On June 13 last year, the Delhi High Court had dismissed the petition filed by CPI(M) leaders Brinda Karat and KM Tiwari against the two BJP MPs for their alleged hate speeches.
The high court had refused to interfere with the trial court’s order, saying under the law sanction is required to be obtained from the competent authority for registration of FIR in the present facts.
The petitioners had claimed in their complaint before the trial court that Thakur and Verma had sought to “incite people as a result of which three incidents of firing took place at two different protest sites in Delhi”.
The petitioners alleged, at a rally in Rithala in the national capital on January 27, 2020, Thakur egged on the crowd to raise an incendiary slogan — “shoot the traitors”– after lashing out at anti-CAA protesters of Shaheen Bagh.
They claimed Verma, too, made inflammatory speech against the Shaheen Bagh protesters on January 28, 2020.

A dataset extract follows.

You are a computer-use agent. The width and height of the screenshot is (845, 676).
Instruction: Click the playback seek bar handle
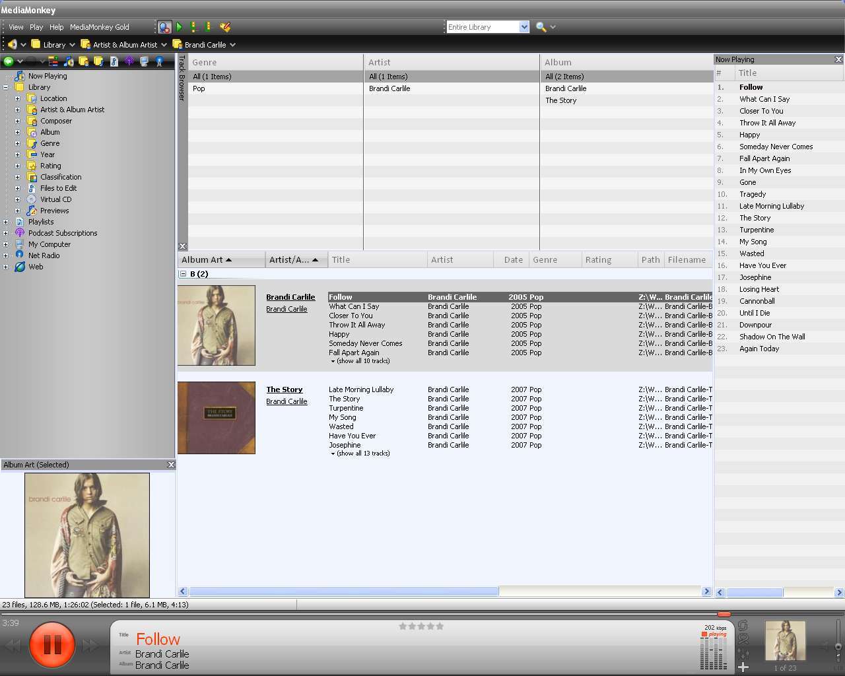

The trial court had on August 26, 2021 dismissed the petitioners’ complaint on the ground that it was not sustainable as the requisite sanction from the central government, which was the competent authority, had not been obtained.
In their complaint, Karat and Tiwari had sought FIRs against the two BJP leaders under various sections, including 153-A (promoting enmity between different groups on grounds of religion, race, place of birth, residence, language, etc.), 153-B (imputations, assertions prejudicial to national integration) and 295-A (deliberate and malicious acts, intended to outrage religious feelings of any class by insulting its religion or religious beliefs) of the IPC.
They had also sought action under other sections of the IPC, including 298 (uttering, words, etc., with deliberate intent to wound the religious feelings of any person), 504 (intentional insult with intent to provoke breach of the peace), 505 (statements conducing to public mischief) and 506 (punishment for criminal intimidation).